DOCUMENT TEXT:
————

# snails in the breeding tank



## davyj0427 (Aug 1, 2010)

What are the best snails for your breeding tank. Do you keep them in the whole time or add them after fry are swimming?
Thanks


----------



## GreyHounD (May 11, 2012)

davyj0427 said:


> What are the best snails for your breeding tank. Do you keep them in the whole time or add them after fry are swimming?
> Thanks


Place them with the pair too, if using IAL its just to decompose those debris falling off or other dying leaves of live plants.


----------



## davyj0427 (Aug 1, 2010)

Thanks for your reply. What kind of snails do you think are best. I have always thought of snails as pests, but now I am seeing that they could be beneficial. I see that there are a variety to choose from. Is a snail a snail or are some suited better for certain jobs?


----------



## babystarz (Aug 3, 2012)

Some are better for certain jobs, for example Malaysian Trumpet Snails will aerate the soil in a tank with substrate and dig down into the sand to get at rotting bits of plant matter. And people like Nerite snails because they produce less poop compared to other snails. Ramshorn and Mystery snails are great for algae and dead plant cleanup. But overall, most snails are pretty similar in terms of what you can expect. Some people prefer to buy snails that require a mate of the opposite gender to breed as opposed to a hermaphroditic or asexually reproducing species to keep their snail population stable. Others (like me) really enjoy getting babies 

If I could pick any snail to go into a breeding tank, I'd probably pick a Nerite snail, since as I mentioned they aren't quite as notorious with their waste production  Nerites are also quite popular around here, so if you were to get a pair and they produced babies, you could probably sell them to other members.


----------



## davyj0427 (Aug 1, 2010)

Thanks Baby, I took your advice and picked up a lot of aquabid. I researched breeding them and it seems like no easy task. Probably why they cost so much. Thank you for your help, if by some chance I do get them to breed I'll cut you a sweet deal.


----------



## babystarz (Aug 3, 2012)

Great, glad I could help you out  Good luck getting them to breed!


----------



## Oldfishlady (Mar 1, 2010)

Since I use a natural method to spawn and rear fry using soil based heavy planted full to the top with water 5-10gal tanks. All my common snails have a job...I like to use the common snails-ramshorn, pond and trumpet snails.

The live plants and soil do produce lots of different microorganisms for the fry, however, its the snail poop that produce the infusoria. If you feed the snails lots of leafy greens-that will help to get a nice colony of infusoria for the fry.

Snails also help to clean up after the fry as well as eat any dead, dieing, weak fry and infertile/unhatched eggs- that can pollute the tank. True that common snails can over populate if not kept in check and add to the bioload-both are easy to take care of by manual removal and water changes.


----------

————

TO DO:
1. List every username that posts in the snail thread, naming each one only once.
2. Return, word for word, the part of the snail thread that begins with the words containing "Great, glad I" and ends with "and water changes.".
You won't need the data after this.

INFORMATION PROVIDED:
————

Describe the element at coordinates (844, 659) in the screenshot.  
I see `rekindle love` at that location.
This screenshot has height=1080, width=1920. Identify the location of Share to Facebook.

————

SOLUTIONS:
1. davyj0427, GreyHounD, babystarz, Oldfishlady

2.
Great, glad I could help you out  Good luck getting them to breed!


----------



## Oldfishlady (Mar 1, 2010)

Since I use a natural method to spawn and rear fry using soil based heavy planted full to the top with water 5-10gal tanks. All my common snails have a job...I like to use the common snails-ramshorn, pond and trumpet snails.

The live plants and soil do produce lots of different microorganisms for the fry, however, its the snail poop that produce the infusoria. If you feed the snails lots of leafy greens-that will help to get a nice colony of infusoria for the fry.

Snails also help to clean up after the fry as well as eat any dead, dieing, weak fry and infertile/unhatched eggs- that can pollute the tank. True that common snails can over populate if not kept in check and add to the bioload-both are easy to take care of by manual removal and water changes.